Ferrari makes a handsome living by stirring up binary conflict from the starting point of everything British is good, and everything foreign is well... you get the picture. His wide audience lap it up, because it feeds into a sense of lost glorious identity, predicated on imperial white supremacy, that ironically did nothing for the working class either, and blaming ‘the other’ for today’s ills.
The student Sara Khan wrote on her Facebook page:
Kipling is the “Well known as author of the racist poem The White Man’s Burden, and a plethora of other work that sought to legitimate the British empire’s presence in India and dehumanise people of colour, it is deeply inappropriate to promote the work of Kipling in our SU, which is named after prominent South African anti-apartheid activist Steve Biko.”

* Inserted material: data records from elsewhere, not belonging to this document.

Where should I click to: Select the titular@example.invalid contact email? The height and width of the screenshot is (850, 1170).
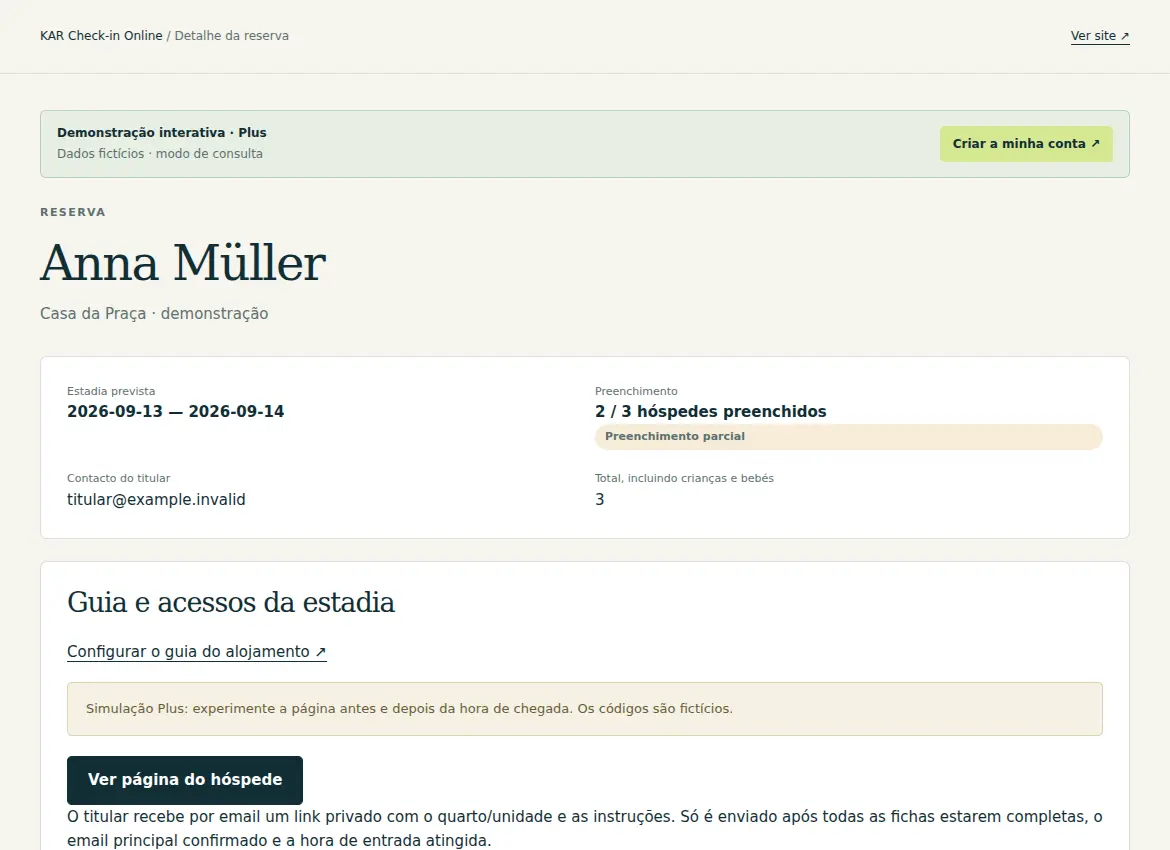[156, 499]
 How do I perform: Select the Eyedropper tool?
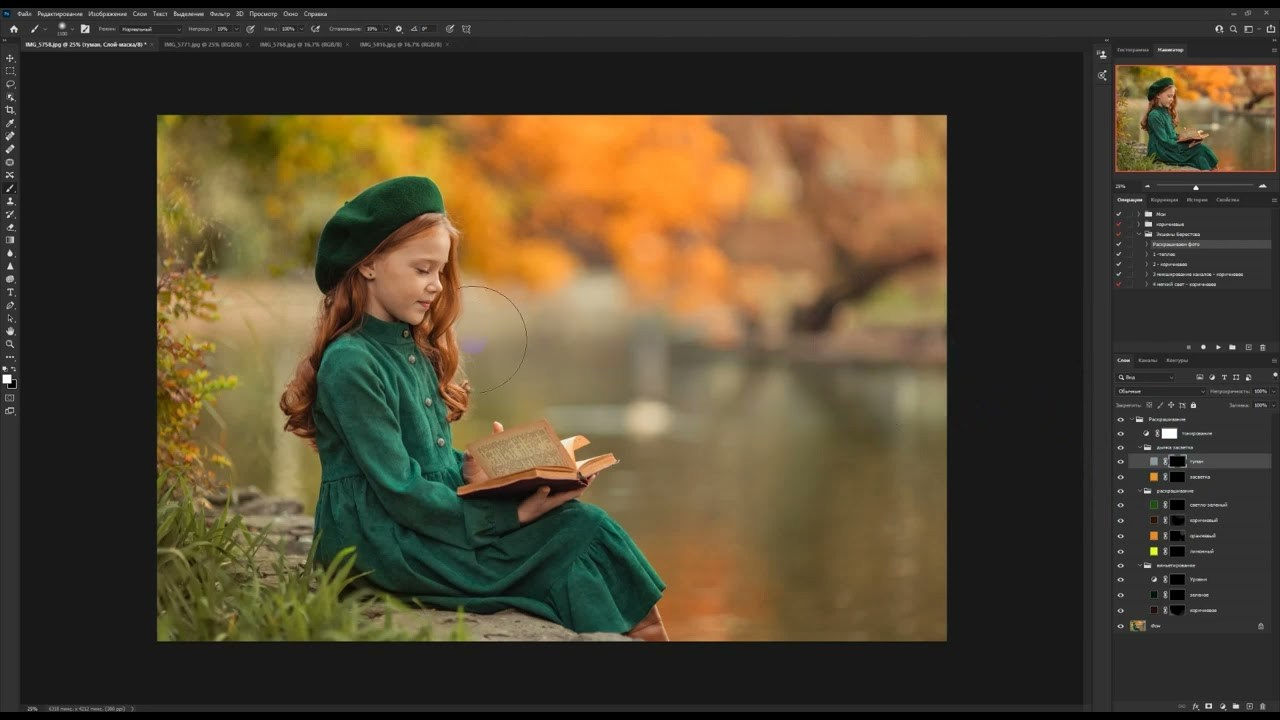coord(10,123)
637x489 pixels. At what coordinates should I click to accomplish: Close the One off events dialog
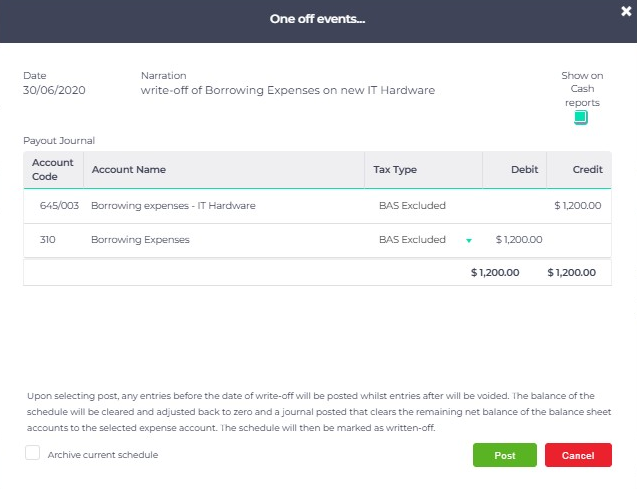[626, 11]
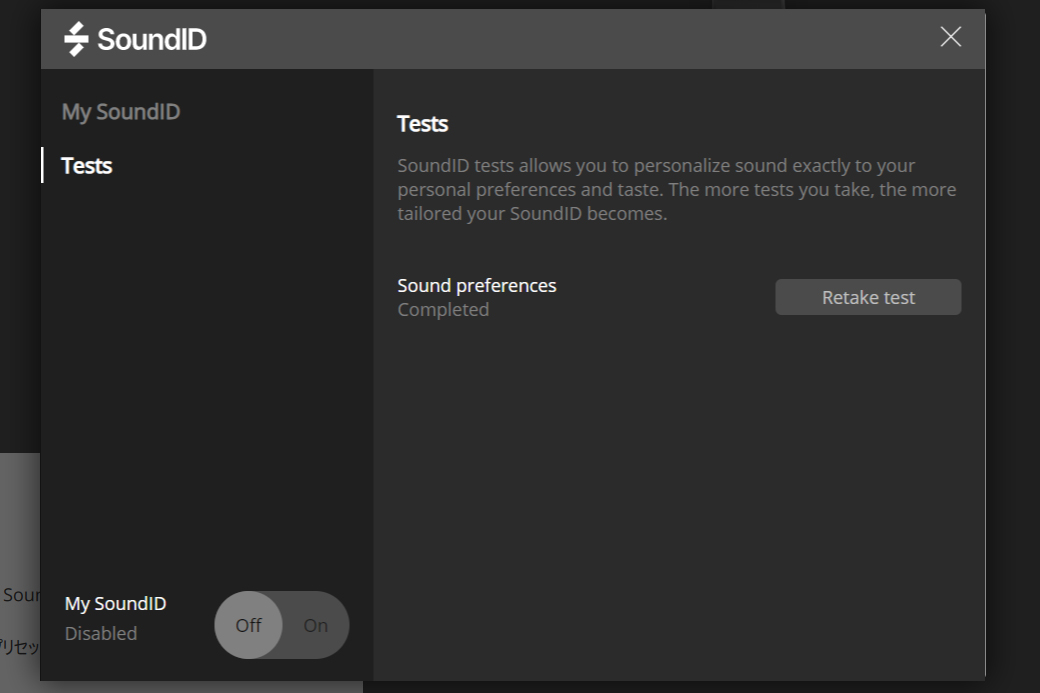Switch My SoundID toggle to On
Screen dimensions: 1040x693
pos(315,625)

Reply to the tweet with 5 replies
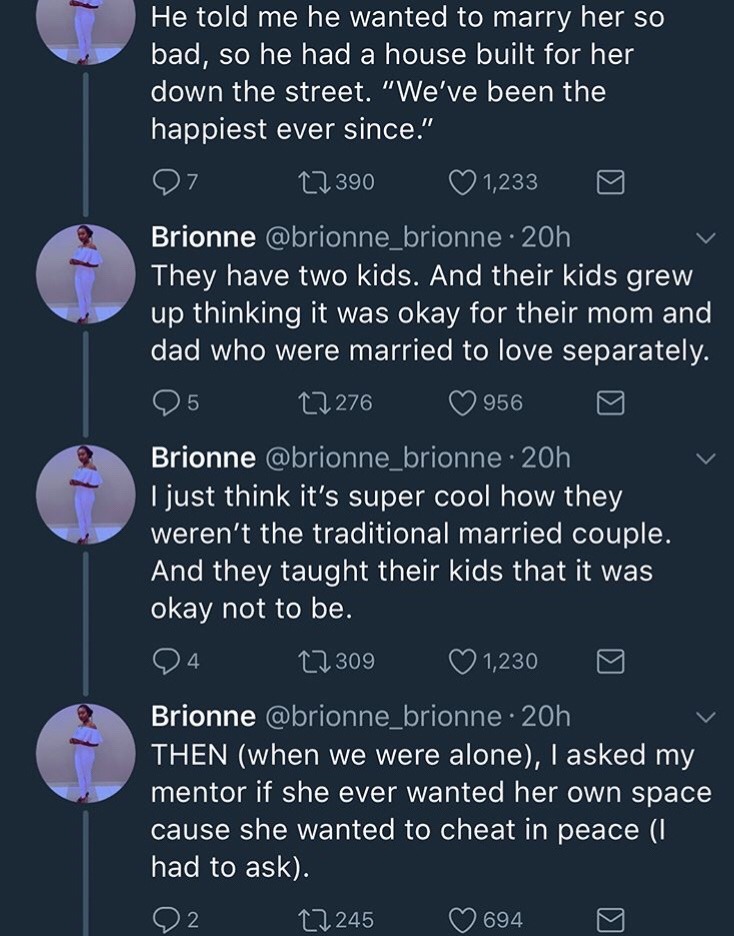(164, 402)
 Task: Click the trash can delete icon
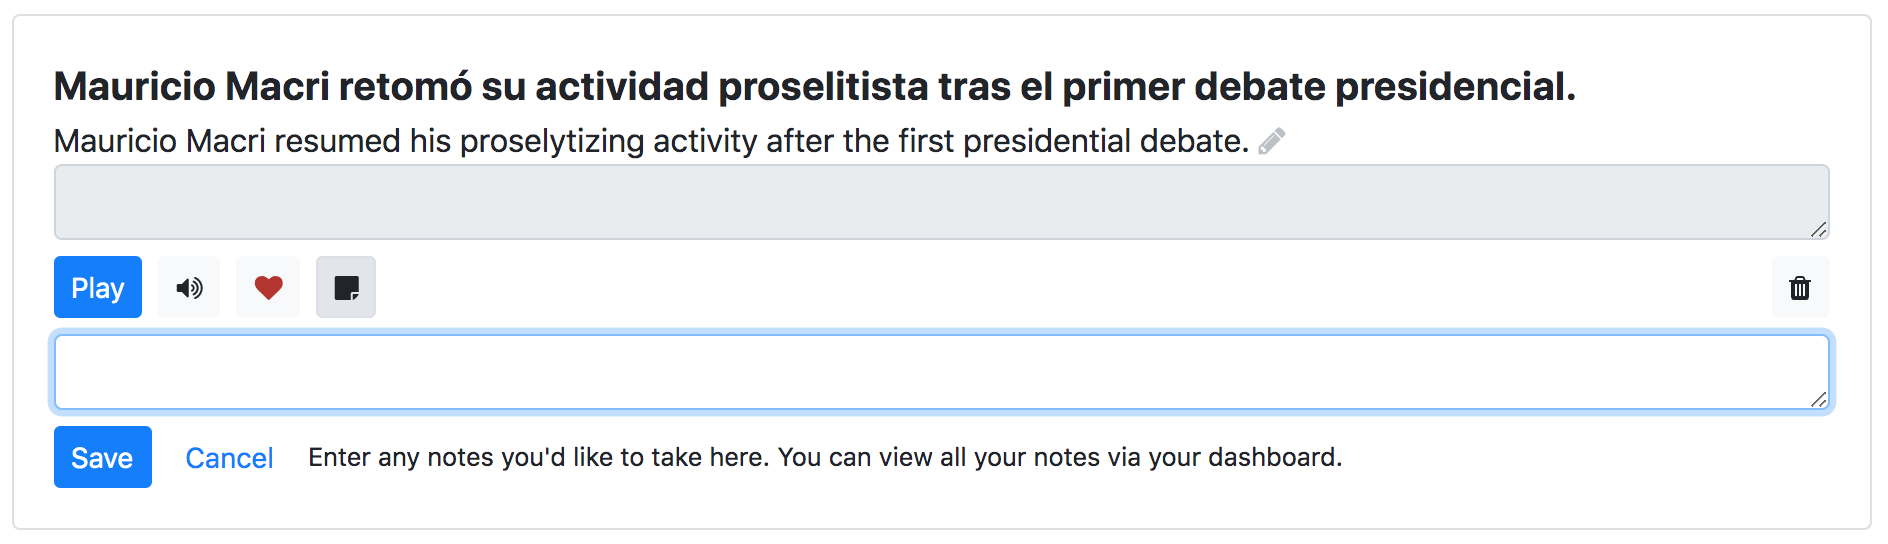tap(1799, 288)
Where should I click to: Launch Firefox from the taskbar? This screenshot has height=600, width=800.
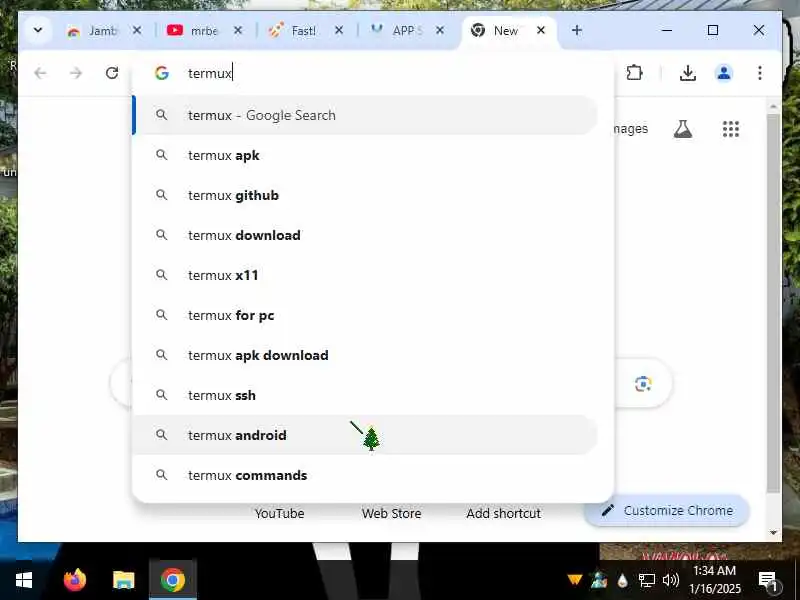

The likes of Ferrari no doubt will have used the usual ‘straw man’ argument: ‘how day they denigrate our great writers, of course he wasn’t perfect, but who is? And who else will they go for next, Shakespeare?'
And so the cul-de-sac discussion goes on: demonising the young student; defending the indefensible; and missing a genuine opportunity to have a conversation about how we review our relationship with ‘great’ writers, politicians, business leaders who were consumed in a racial imperialistic endeavour that had the most catastrophic consequences for millions of people of colour.
Sara Khan, we pay tribute to you. I hope you’ve got some support over the days and weeks ahead. You will have almost certainly realised that your actions have unleashed the bigoted dogs of hell, who will threaten and abuse in equal measure.